ポリシーを作成したら、作成したポリシーを利用するロールを作成してください。
信頼されたエンティティタイプ :「カスタム信頼ポリシー」を選択し、公式ドキュメント を参考にサービスを「transfer.amazonaws.com」、混乱した代理問題を避けるためにリージョンとアカウントIDを設定します。
許可ポリシーには先程作成したポリシーを選択します。
ロール名やタグをつけて「ロールを作成」をクリックして完成です。
1-3.Transfer Familyに使うネットワークの作成とElasticIPの割り当て
Transfer Familyに使うVPCやサブネットを作成します。
今回はパブリックサブネット1つを利用するVPCを作成します。NATゲートウェイやエンドポイントは等は使用しません。
ネットワーク作成が完了したらTransferFamilyに使用するElasticIPを割り当てます。
2.Transfer Familyの作成
2-1.SAMで利用するファイルの取得
Transfer Familyを構築するリージョンでCloudShellコンソールを開き、作業用ディレクトリを作成します。その後、作業用ディレクトリ内でAWSのブログ 内で配布されている下記ドキュメントをwgetで取得し、unzipします。
▼配布ドキュメント
https://s3.amazonaws.com/aws-transfer-resources/custom-idp-templates/aws-transfer-custom-idp-secrets-manager-sourceip-protocol-support-apig.zip
2-2.sam deployによるTransfer Familyの構築
ディレクトリ内からwgetしたzipファイルを削除し、「sam deploy –guided」を実行します。
実行時にSAMの実行設定についていくつか聞かれますので、下記項目のみを入力してください。その他はデフォルトでOKです。
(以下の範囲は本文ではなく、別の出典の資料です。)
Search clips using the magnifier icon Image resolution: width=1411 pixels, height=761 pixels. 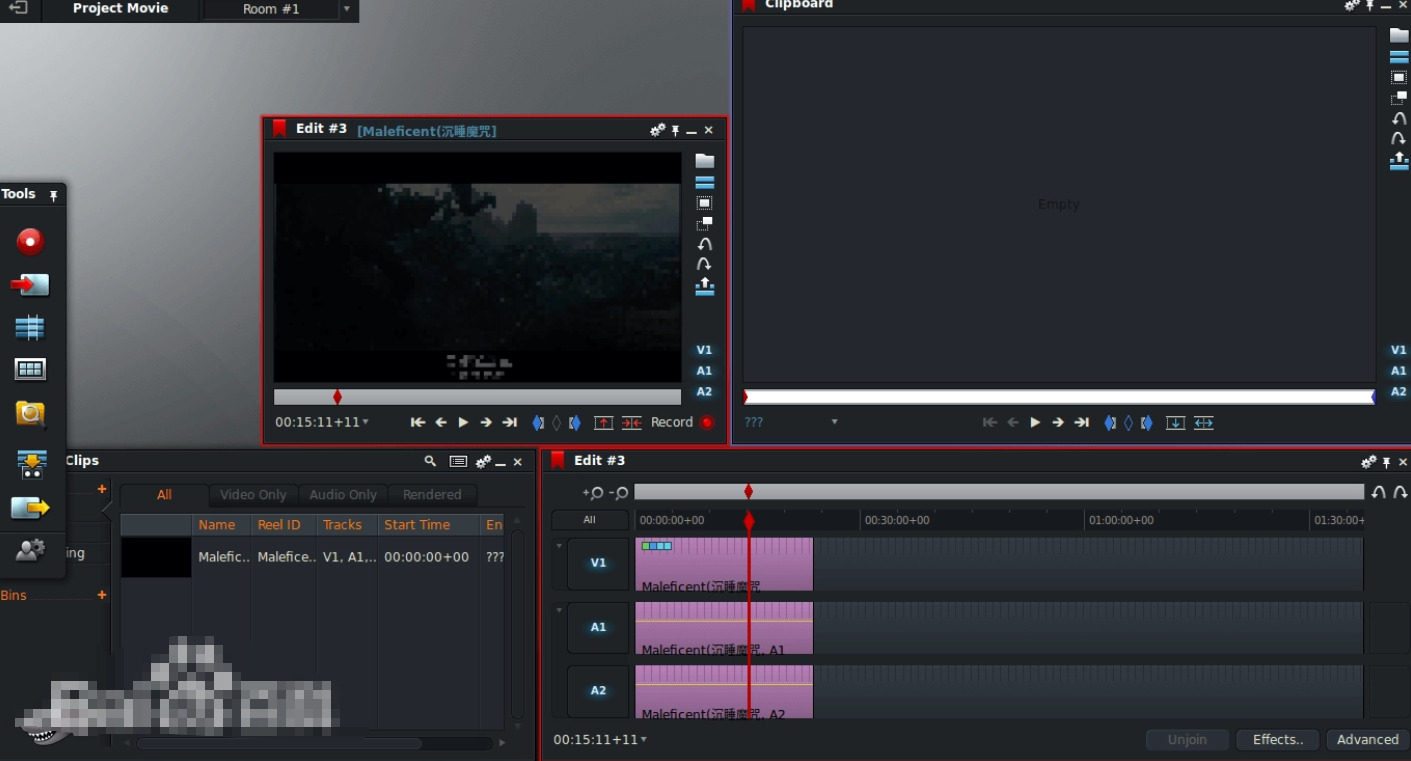point(430,461)
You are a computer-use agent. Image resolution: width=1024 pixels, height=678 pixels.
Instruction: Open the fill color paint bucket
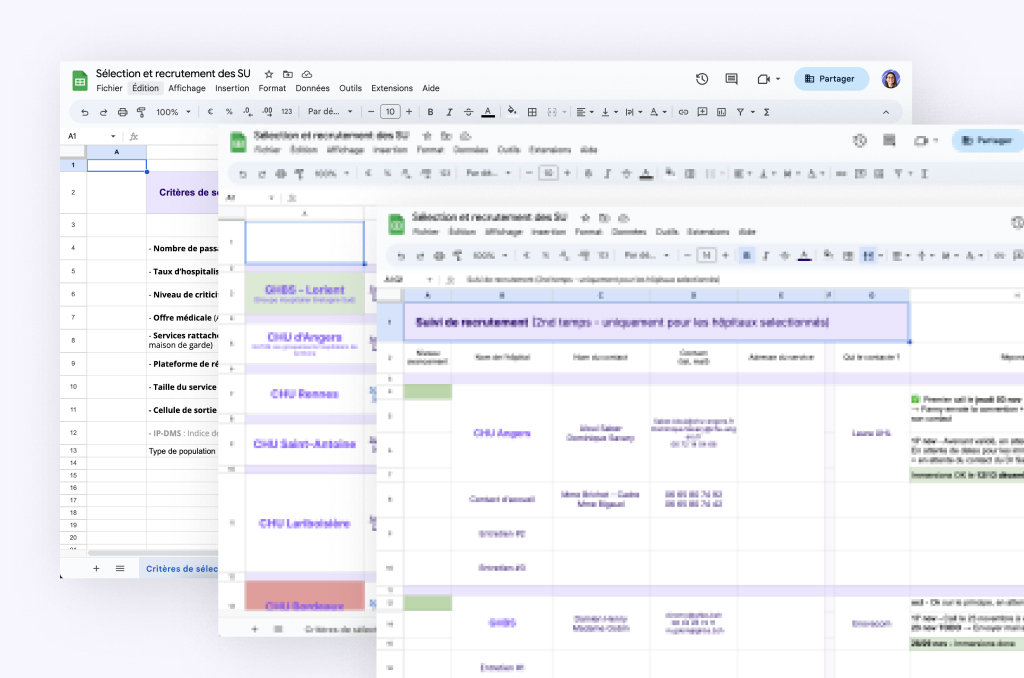click(512, 112)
ただしSAMはCloudFormationを利用するため、StackNameについてはCloudFromationに既に同じ名前のスタックがある場合は別の名前で実行してください。
項目 | 入力する値 |
---|---|
Parameter TransferEndpointType | VPC |
Parameter TransferSubnetIDs | 1-3で作ったパブリックサブネットのID |
Parameter TransferVPCID | 1-3で作ったVPCのID |
尚、上記で設定したStack Name以外のVPCのパラメータについても後ほど設定できるので、デフォルトで設定した後でTransferFamilyから設定しても問題ありません。
※SAMを初めて実行した場合は、CloudFromationに上記スタックの他に「aws-sam-cli-managed-default」が実行されます。
こちらはSAMでデプロイされたソースやテンプレートを保存するS3バケットやそれに関連するポリシーを設定するものなのでそのままで大丈夫です。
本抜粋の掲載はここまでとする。